“I personally get stopped and searched on a daily basis by the Police and I 100% feel that my opportunities are much more limited by the way I look”
“I’ve never really conformed to the traditional ways of Japan,” Akana explains, musing about how she was different even from childhood. “I’ve always had my own style and ideologies. If I were to say that I look to somebody for style it’d have to be Les Twins (@officiallestwins), I think they’re dope.”
“There’s only one person that comes to mind who I’d love to work with in a professional capacity, and that’s Aya Sato (@Ayasato_official). I’ve never met her but I feel a strong connection to her art and performance. She takes Japanese culture and flips it in her own unique way, such a talent and inspiration.”
In her downtime away from the lightning-paced world of graphic design and modelling, Akane loves exploring new creatives (of which there are many in Tokyo), going to the movies and hanging out with her circle of friends. “Not to mention the odd sing song at a karaoke bar”, she adds with a chuckle.
“I want to travel the world for sure and experience new cultures and ideas. I would love to really express myself more through modelling in countries that have an open mindedness to how I look”.
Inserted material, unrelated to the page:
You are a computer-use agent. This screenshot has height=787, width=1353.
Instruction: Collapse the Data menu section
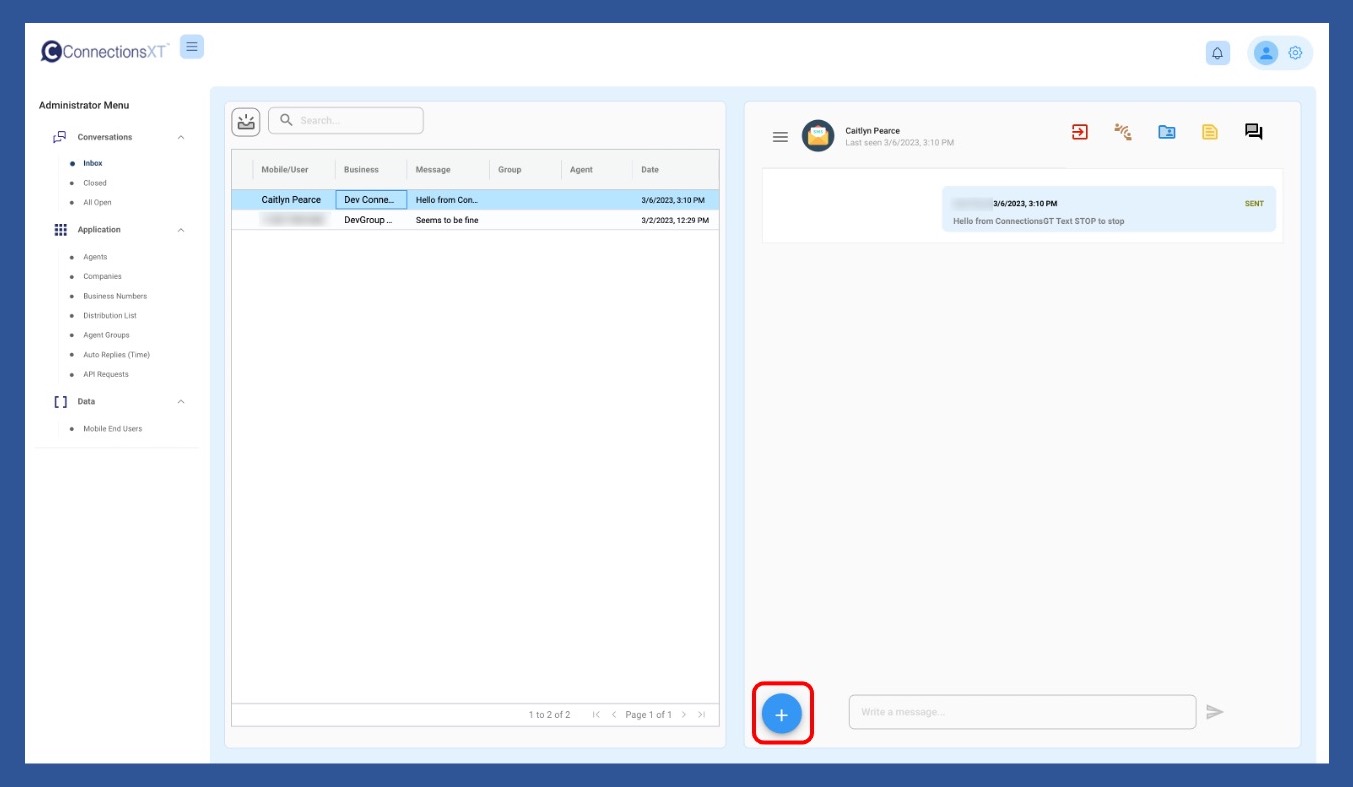pos(181,402)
Tattoos have a huge stigma attached to them here in Japan. They’re closely associated the Yakuza, an organised crime syndicate that controls many areas of the city. I personally get stopped and searched on a daily basis by the Police and I 100% feel that my opportunities are much more limited by the way I look. Individuals here are banned from public places such as gyms, swimming pools and even some beaches. But despite that I wouldn’t change my appearance for the world. I’m me, I’m individual. I’m the person that pushes the rules”.